• Exercise:
Extract all lines from the data beneath that include the word "reply".

══ Stored data ══

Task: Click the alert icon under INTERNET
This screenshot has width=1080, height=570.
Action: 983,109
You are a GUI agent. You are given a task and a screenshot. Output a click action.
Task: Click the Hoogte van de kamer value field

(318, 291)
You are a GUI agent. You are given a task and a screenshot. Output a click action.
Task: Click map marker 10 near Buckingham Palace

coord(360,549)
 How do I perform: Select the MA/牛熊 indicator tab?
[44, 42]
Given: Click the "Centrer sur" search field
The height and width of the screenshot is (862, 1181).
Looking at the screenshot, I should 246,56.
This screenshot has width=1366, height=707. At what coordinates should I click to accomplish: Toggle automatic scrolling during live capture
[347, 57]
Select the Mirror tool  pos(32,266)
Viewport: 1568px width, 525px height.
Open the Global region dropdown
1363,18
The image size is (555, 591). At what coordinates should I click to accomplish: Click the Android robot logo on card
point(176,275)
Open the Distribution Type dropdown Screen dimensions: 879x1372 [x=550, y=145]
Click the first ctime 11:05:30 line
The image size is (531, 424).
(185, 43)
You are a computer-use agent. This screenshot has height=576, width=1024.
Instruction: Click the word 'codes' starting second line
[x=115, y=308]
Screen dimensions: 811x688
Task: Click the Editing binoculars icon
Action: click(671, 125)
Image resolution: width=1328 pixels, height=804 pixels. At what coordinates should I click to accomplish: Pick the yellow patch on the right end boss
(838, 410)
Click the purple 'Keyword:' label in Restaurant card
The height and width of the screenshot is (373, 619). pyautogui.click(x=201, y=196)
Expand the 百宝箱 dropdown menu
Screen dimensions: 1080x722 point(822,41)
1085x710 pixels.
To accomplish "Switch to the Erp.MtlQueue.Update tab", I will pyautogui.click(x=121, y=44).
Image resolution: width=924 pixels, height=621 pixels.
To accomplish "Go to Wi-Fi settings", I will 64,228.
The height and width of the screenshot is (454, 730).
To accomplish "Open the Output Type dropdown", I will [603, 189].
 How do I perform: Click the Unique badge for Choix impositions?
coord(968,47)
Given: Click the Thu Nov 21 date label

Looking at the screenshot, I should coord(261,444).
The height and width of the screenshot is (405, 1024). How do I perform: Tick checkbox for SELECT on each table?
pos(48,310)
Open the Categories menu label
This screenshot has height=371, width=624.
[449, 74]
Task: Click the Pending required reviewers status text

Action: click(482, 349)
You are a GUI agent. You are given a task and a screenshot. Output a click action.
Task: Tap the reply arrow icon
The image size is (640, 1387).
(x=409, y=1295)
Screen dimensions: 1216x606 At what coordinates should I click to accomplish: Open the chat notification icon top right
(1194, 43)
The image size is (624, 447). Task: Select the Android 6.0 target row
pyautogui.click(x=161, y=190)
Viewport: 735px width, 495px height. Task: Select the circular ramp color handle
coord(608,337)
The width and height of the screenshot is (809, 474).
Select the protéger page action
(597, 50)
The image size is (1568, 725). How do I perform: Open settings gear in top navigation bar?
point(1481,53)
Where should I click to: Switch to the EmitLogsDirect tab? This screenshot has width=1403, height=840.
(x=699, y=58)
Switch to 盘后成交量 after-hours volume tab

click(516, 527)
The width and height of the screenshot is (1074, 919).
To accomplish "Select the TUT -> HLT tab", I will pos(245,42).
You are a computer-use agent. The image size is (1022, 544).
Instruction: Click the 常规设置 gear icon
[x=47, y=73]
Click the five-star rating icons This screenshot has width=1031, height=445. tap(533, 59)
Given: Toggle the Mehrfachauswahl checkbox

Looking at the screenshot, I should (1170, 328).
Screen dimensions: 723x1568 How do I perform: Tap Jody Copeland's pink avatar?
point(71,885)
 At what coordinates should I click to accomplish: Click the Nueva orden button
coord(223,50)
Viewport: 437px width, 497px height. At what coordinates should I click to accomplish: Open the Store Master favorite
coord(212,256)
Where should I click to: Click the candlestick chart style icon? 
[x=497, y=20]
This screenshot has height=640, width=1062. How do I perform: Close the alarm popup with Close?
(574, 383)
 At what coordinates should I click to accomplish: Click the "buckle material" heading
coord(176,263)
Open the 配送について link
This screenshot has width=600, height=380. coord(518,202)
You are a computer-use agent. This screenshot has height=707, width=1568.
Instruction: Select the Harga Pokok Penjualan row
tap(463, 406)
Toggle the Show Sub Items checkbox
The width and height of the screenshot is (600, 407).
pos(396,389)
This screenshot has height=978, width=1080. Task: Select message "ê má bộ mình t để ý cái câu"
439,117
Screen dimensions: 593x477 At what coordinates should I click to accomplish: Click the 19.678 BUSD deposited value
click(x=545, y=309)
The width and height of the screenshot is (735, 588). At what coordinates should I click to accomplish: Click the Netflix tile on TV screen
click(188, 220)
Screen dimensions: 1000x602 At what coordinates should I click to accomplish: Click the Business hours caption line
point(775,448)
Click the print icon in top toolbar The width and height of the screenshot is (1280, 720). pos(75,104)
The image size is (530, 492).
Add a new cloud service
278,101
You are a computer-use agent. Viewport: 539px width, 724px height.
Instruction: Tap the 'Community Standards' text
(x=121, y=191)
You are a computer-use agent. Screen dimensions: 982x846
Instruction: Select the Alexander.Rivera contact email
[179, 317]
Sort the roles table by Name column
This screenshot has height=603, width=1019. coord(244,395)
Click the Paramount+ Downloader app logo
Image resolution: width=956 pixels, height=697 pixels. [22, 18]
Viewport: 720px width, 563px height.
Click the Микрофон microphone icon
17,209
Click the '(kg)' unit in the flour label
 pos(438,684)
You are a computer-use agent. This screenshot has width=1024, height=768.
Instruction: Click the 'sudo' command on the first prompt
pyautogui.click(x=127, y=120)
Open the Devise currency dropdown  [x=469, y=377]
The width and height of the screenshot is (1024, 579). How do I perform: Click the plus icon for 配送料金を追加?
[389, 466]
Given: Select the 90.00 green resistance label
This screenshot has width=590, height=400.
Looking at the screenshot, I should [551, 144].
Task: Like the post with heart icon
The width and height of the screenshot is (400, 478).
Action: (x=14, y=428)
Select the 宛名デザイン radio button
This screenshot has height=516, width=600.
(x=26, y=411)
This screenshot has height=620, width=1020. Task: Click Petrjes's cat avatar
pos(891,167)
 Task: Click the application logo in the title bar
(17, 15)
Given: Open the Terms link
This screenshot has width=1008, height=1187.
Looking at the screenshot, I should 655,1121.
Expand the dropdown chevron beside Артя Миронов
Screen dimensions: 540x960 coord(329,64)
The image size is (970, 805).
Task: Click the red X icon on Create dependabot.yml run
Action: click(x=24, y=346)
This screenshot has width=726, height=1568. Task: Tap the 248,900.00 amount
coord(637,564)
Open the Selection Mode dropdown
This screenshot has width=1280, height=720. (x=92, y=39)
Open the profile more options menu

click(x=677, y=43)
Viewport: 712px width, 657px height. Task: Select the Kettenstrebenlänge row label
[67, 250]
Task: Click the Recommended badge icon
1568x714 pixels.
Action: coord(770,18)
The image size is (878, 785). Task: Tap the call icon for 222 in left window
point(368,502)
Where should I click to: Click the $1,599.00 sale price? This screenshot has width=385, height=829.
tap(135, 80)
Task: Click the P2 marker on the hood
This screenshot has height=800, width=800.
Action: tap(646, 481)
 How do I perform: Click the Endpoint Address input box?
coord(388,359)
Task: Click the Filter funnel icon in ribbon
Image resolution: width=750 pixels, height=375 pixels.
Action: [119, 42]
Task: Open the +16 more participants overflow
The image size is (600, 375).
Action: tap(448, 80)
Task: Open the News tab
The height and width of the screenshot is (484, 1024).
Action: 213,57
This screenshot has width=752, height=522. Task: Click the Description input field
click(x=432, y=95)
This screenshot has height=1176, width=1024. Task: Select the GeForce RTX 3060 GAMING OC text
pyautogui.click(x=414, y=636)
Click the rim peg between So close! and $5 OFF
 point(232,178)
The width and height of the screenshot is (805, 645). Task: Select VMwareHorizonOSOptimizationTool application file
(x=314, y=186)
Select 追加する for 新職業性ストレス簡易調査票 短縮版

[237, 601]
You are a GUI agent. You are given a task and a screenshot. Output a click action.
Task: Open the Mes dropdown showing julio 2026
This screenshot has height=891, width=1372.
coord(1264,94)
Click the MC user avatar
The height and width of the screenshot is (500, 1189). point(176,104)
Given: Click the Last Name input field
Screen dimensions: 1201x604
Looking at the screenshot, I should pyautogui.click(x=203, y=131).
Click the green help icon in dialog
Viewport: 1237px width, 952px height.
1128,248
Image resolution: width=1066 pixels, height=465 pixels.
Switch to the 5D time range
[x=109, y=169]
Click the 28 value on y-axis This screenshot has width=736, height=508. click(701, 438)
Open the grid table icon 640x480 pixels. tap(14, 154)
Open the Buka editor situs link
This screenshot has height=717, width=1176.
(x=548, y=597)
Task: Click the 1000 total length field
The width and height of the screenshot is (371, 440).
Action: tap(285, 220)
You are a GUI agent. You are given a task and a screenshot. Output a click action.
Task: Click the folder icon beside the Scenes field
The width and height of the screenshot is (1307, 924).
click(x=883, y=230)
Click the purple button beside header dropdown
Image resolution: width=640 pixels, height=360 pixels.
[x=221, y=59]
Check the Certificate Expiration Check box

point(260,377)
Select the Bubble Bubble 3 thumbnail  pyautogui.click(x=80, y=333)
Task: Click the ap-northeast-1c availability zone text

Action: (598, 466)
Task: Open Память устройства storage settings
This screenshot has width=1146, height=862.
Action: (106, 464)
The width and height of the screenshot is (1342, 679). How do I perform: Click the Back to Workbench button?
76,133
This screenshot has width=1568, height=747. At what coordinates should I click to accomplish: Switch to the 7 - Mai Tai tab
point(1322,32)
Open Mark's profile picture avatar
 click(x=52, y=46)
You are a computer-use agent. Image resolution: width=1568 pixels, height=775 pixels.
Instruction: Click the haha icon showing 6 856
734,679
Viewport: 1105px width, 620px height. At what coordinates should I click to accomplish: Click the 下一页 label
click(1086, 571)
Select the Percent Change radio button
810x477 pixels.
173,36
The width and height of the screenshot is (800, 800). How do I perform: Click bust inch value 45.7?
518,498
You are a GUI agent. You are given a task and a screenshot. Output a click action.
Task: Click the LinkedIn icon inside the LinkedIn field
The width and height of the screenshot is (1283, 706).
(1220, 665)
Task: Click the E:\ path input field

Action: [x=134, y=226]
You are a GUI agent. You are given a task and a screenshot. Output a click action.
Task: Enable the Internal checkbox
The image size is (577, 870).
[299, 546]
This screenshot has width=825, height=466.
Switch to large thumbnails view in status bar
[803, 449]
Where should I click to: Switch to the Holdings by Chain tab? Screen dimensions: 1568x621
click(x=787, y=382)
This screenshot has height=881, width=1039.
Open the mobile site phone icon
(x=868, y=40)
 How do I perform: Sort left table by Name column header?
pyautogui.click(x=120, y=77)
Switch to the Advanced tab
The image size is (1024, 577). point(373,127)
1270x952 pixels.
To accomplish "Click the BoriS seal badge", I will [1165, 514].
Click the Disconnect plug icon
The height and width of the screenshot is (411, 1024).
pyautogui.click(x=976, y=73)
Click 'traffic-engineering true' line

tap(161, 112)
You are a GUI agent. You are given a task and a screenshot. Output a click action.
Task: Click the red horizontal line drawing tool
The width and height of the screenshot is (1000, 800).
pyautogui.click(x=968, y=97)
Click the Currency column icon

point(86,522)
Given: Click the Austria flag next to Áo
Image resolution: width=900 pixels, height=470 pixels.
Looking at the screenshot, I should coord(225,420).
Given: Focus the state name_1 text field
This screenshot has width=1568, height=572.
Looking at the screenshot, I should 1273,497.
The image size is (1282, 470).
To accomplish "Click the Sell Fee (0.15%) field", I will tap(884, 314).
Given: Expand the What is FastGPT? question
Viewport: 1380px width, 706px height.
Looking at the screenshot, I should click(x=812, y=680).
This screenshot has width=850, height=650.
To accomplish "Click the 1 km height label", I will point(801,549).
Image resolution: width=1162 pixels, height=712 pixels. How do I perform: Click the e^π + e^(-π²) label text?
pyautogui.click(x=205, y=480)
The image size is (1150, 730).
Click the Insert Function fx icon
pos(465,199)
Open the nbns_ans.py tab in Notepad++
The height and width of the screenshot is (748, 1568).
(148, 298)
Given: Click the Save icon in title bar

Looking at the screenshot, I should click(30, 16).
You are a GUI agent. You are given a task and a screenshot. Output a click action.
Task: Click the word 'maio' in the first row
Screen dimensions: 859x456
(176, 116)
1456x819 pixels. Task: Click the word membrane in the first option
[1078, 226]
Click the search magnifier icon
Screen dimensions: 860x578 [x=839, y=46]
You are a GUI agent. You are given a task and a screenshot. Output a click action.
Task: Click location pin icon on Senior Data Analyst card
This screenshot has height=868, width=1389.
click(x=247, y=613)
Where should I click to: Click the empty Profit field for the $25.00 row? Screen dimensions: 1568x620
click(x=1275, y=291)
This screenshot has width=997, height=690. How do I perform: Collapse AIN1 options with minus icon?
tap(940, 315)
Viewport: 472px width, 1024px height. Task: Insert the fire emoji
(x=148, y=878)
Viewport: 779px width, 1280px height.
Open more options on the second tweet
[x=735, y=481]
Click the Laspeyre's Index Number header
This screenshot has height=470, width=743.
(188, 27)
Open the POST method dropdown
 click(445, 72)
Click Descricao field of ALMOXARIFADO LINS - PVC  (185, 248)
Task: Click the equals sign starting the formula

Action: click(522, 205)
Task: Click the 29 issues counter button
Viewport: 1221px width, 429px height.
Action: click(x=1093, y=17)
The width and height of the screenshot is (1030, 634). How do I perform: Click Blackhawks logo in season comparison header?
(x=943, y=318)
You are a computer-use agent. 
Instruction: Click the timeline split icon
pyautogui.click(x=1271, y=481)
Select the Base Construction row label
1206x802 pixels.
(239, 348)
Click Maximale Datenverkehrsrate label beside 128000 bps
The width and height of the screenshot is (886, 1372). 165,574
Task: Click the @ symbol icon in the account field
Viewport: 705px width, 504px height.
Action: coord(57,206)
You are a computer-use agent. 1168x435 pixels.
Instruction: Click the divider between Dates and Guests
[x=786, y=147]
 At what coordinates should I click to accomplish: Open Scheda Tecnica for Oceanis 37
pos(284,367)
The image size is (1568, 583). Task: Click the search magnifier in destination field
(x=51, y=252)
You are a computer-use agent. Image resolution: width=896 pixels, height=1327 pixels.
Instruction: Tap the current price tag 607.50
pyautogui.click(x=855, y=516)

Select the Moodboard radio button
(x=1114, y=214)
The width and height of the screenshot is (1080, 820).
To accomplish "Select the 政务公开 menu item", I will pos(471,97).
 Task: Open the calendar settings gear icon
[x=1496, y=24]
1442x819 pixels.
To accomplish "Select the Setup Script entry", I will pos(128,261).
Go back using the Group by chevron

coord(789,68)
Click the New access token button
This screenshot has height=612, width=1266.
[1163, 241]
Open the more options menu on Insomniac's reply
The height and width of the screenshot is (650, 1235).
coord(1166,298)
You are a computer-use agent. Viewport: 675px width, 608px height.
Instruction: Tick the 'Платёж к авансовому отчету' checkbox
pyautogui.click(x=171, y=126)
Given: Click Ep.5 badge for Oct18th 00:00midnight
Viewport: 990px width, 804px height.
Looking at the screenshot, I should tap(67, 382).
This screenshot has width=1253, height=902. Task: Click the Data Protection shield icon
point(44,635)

═══

• Output:
Task: Tap the reply arrow icon
Open the more options menu on Insomniac's reply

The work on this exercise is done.